Data section -
══════
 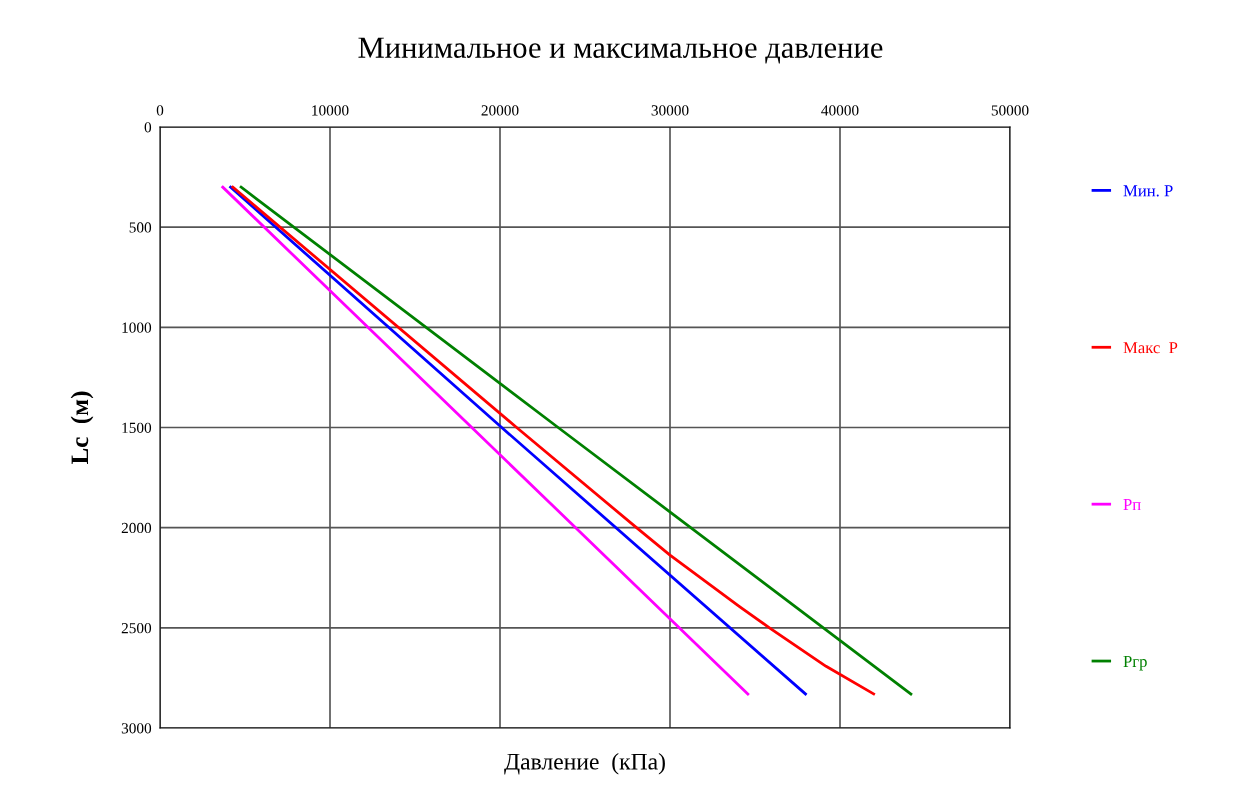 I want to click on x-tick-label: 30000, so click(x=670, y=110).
══════
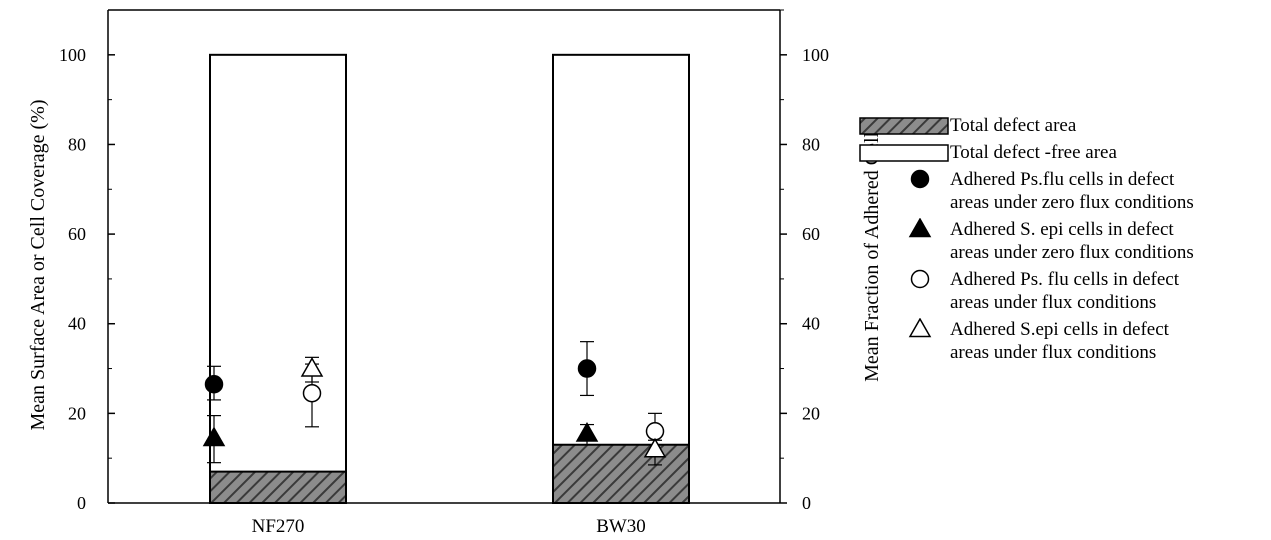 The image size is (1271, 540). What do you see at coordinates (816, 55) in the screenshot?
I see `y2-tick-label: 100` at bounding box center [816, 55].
══════
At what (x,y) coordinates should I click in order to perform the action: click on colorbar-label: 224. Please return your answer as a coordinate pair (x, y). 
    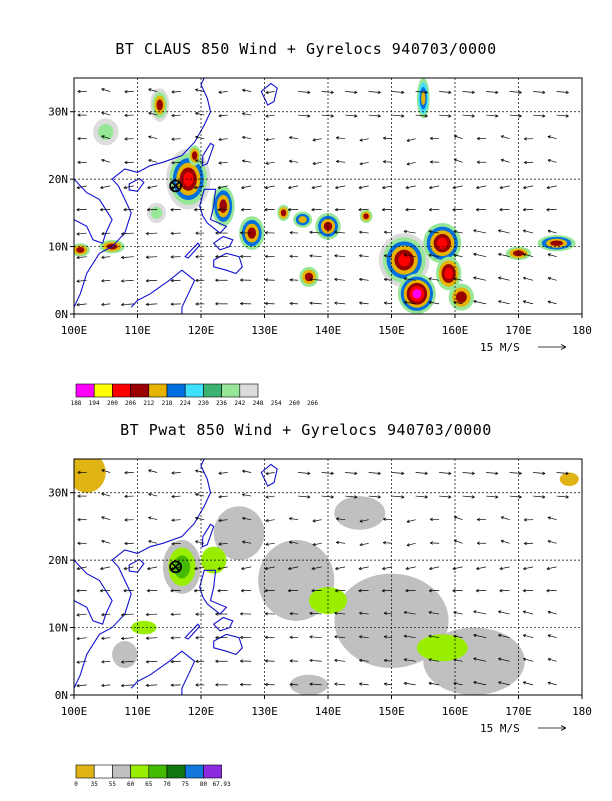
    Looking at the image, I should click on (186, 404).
══════
Exercise - Extract the lines of the material starting at the line that contains "At what (x,y)" and ending at the line that contains "Looking at the", and reproduce them verbatim. Leave the pictures out of the answer.

Result of the exercise -
At what (x,y) coordinates should I click in order to perform the action: click on colorbar-label: 224. Please return your answer as a coordinate pair (x, y). 
    Looking at the image, I should click on (186, 404).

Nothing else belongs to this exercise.